§ TASK PROMPT:
Leave the pictures out, and repeat exactly every line from the one with "[button] (1341, 1054)" through the end of the data below.

++++++++++++++++++++

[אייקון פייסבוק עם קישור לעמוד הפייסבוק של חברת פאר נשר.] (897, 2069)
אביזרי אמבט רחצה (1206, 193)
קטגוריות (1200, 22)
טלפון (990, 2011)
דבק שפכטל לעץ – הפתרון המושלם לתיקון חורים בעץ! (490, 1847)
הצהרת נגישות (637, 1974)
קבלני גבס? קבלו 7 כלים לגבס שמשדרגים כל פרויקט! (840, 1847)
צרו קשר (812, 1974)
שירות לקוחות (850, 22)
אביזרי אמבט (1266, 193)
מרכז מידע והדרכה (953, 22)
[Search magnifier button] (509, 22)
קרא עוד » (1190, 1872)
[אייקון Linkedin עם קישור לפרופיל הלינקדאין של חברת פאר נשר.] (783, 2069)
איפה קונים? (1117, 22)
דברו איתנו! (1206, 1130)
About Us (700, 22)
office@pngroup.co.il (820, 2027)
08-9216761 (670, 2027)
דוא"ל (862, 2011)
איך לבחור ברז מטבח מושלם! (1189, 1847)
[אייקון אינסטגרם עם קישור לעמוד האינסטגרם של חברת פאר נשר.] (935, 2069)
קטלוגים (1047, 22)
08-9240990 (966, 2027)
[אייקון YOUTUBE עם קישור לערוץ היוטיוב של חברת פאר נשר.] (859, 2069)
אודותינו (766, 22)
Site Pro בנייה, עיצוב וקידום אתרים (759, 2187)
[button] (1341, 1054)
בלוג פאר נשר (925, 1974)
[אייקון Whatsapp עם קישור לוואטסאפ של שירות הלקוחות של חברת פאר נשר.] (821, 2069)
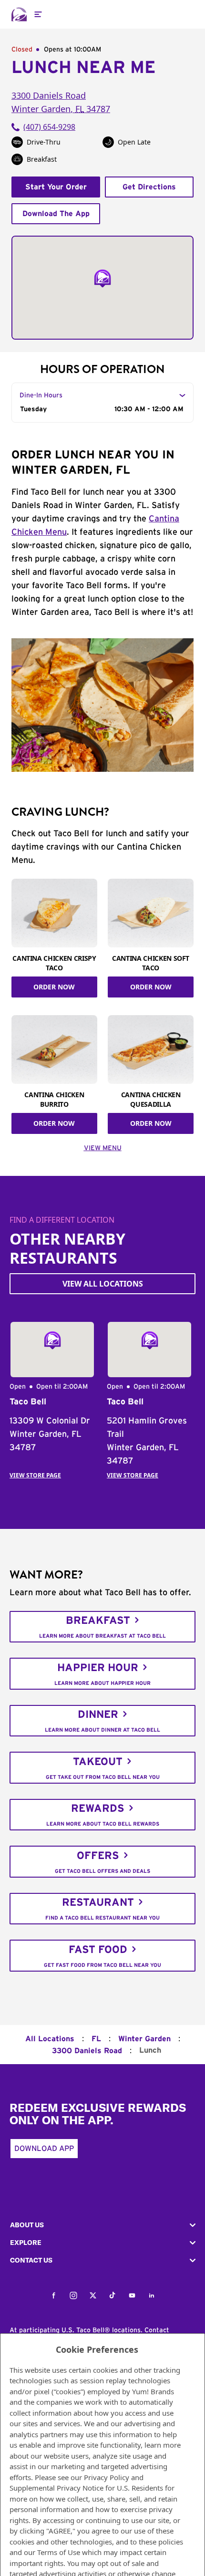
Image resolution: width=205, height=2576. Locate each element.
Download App (44, 2148)
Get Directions (149, 187)
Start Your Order (56, 187)
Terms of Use (58, 2552)
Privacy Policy (106, 2477)
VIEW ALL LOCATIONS (102, 1283)
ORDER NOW (54, 986)
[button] (102, 2225)
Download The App (56, 214)
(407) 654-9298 (49, 127)
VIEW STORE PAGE (35, 1475)
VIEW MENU (103, 1148)
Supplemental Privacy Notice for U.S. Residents (86, 2488)
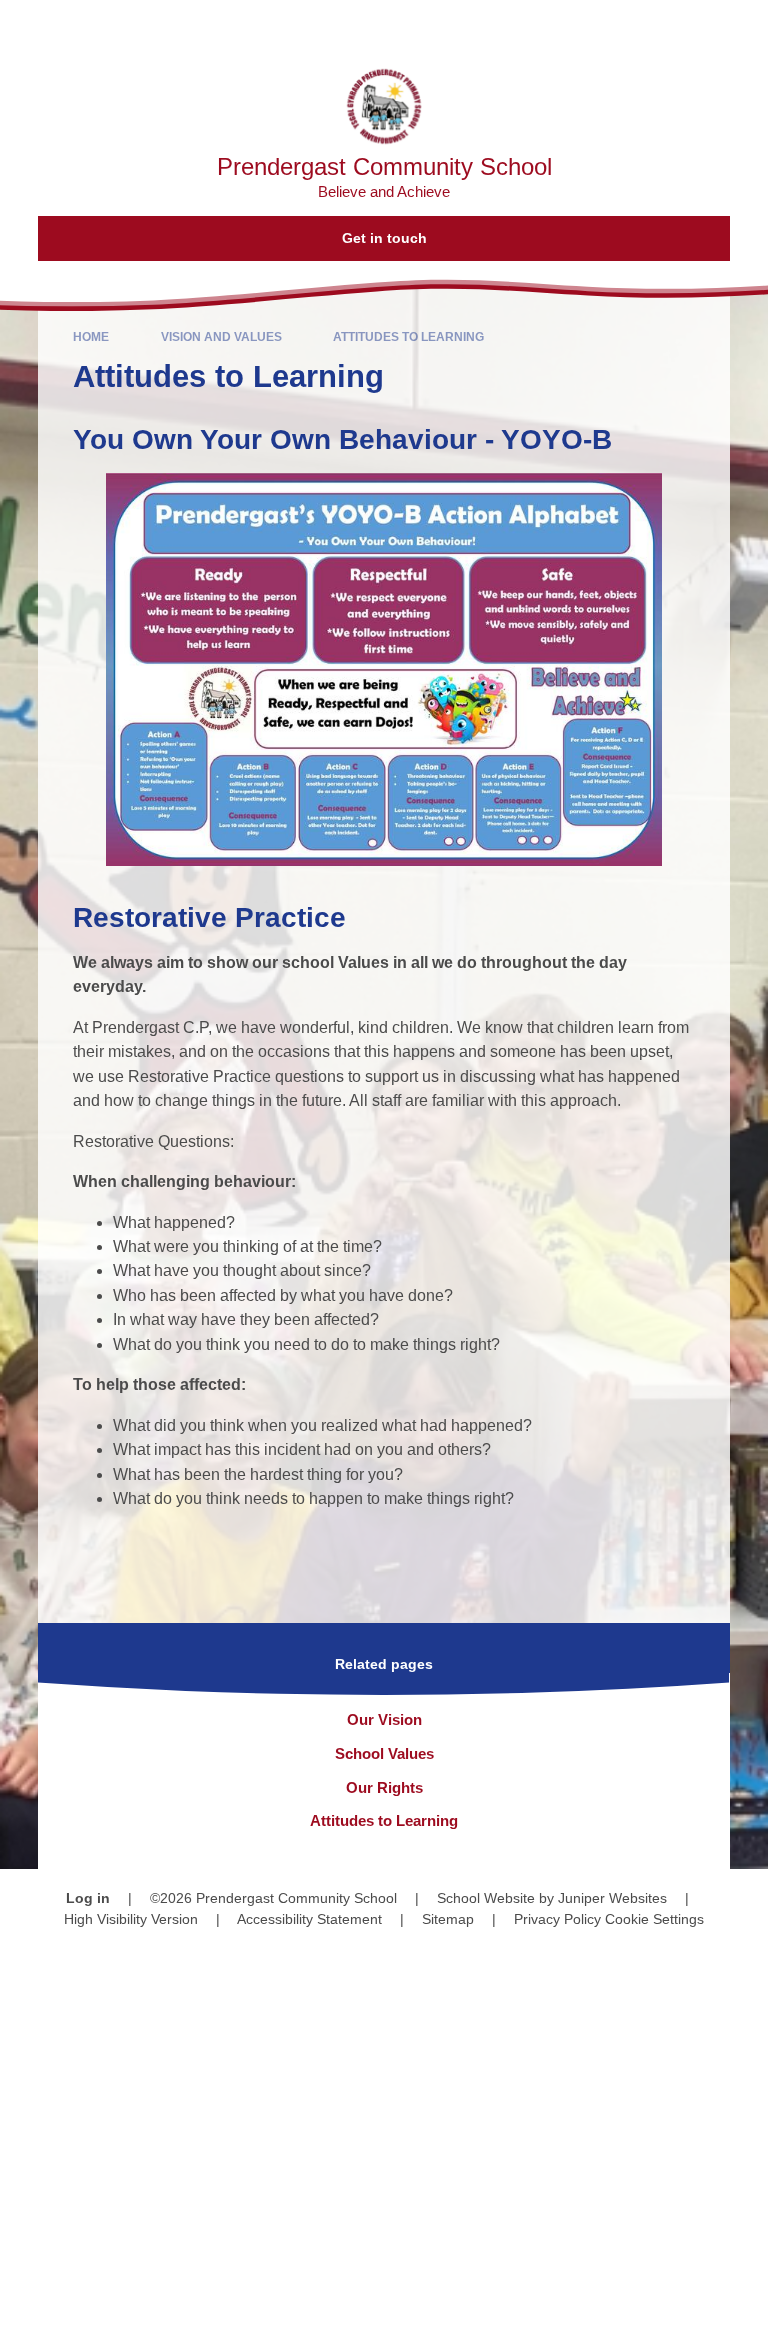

++++++++++++++++++++

§ WRITTEN ANSWER:
[button] (1341, 1054)
בלוג פאר נשר (925, 1974)
[אייקון Whatsapp עם קישור לוואטסאפ של שירות הלקוחות של חברת פאר נשר.] (821, 2069)
Image resolution: width=205, height=2576. Locate each element.
Download App (44, 2148)
Get Directions (149, 187)
Start Your Order (56, 187)
Terms of Use (58, 2552)
Privacy Policy (106, 2477)
VIEW ALL LOCATIONS (102, 1283)
ORDER NOW (54, 986)
[button] (102, 2225)
Download The App (56, 214)
(407) 654-9298 (49, 127)
VIEW STORE PAGE (35, 1475)
VIEW MENU (103, 1148)
Supplemental Privacy Notice for U.S. Residents (86, 2488)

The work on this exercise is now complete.